Multilevel omic data integration in cancer cell lines: advanced annotation and emergent properties
1 Key Laboratory of Computational Biology, CAS-MPG Partner Institute for Computational Biology, Shanghai Institutes for Biological Sciences, Chinese Academy of Sciences, Shanghai, China
2 First Affiliated Hospital of Suzhou University, Jiangsu Institute of Hematology, , Suzhou, China
Citation and License
BMC Systems Biology 2013, 7:14 doi:10.1186/1752-0509-7-14Published: 19 February 2013
High-throughput (omic) data have become more widespread in both quantity and frequency of use, thanks to technological advances, lower costs and higher precision. Consequently, computational scientists are confronted by two parallel challenges: on one side, the design of efficient methods to interpret each of these data in their own right (gene expression signatures, protein markers, etc.) and, on the other side, realization of a novel, pressing request from the biological field to design methodologies that allow for these data to be interpreted as a whole, i.e. not only as the union of relevant molecules in each of these layers, but as a complex molecular signature containing proteins, mRNAs and miRNAs, all of which must be directly associated in the results of analyses that are able to capture inter-layers connections and complexity.
We address the latter of these two challenges by testing an integrated approach on a known cancer benchmark: the NCI-60 cell panel. Here, high-throughput screens for mRNA, miRNA and proteins are jointly analyzed using factor analysis, combined with linear discriminant analysis, to identify the molecular characteristics of cancer. Comparisons with separate (non-joint) analyses show that the proposed integrated approach can uncover deeper and more precise biological information. In particular, the integrated approach gives a more complete picture of the set of miRNAs identified and the Wnt pathway, which represents an important surrogate marker of melanoma progression.
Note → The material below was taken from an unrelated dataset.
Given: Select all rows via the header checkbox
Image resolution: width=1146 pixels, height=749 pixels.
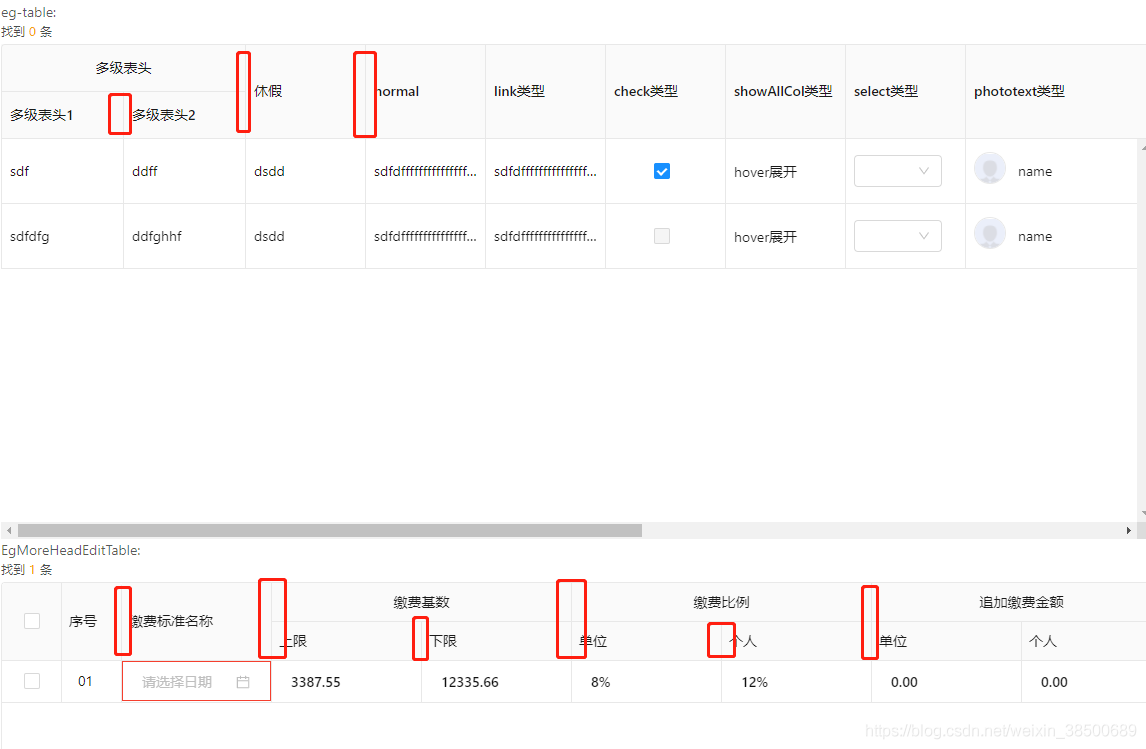Looking at the screenshot, I should click(x=31, y=620).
We further test the approach on a more challenging patient-dataset, for which we are able to identify clinically relevant markers.
The integration of multiple layers of omics can bring more information than analysis of single layers alone. Using and expanding the proposed integrated framework to integrate omic data from other molecular levels will allow researchers to uncover further systemic information. The application of this approach to a clinically challenging dataset shows its promising potential.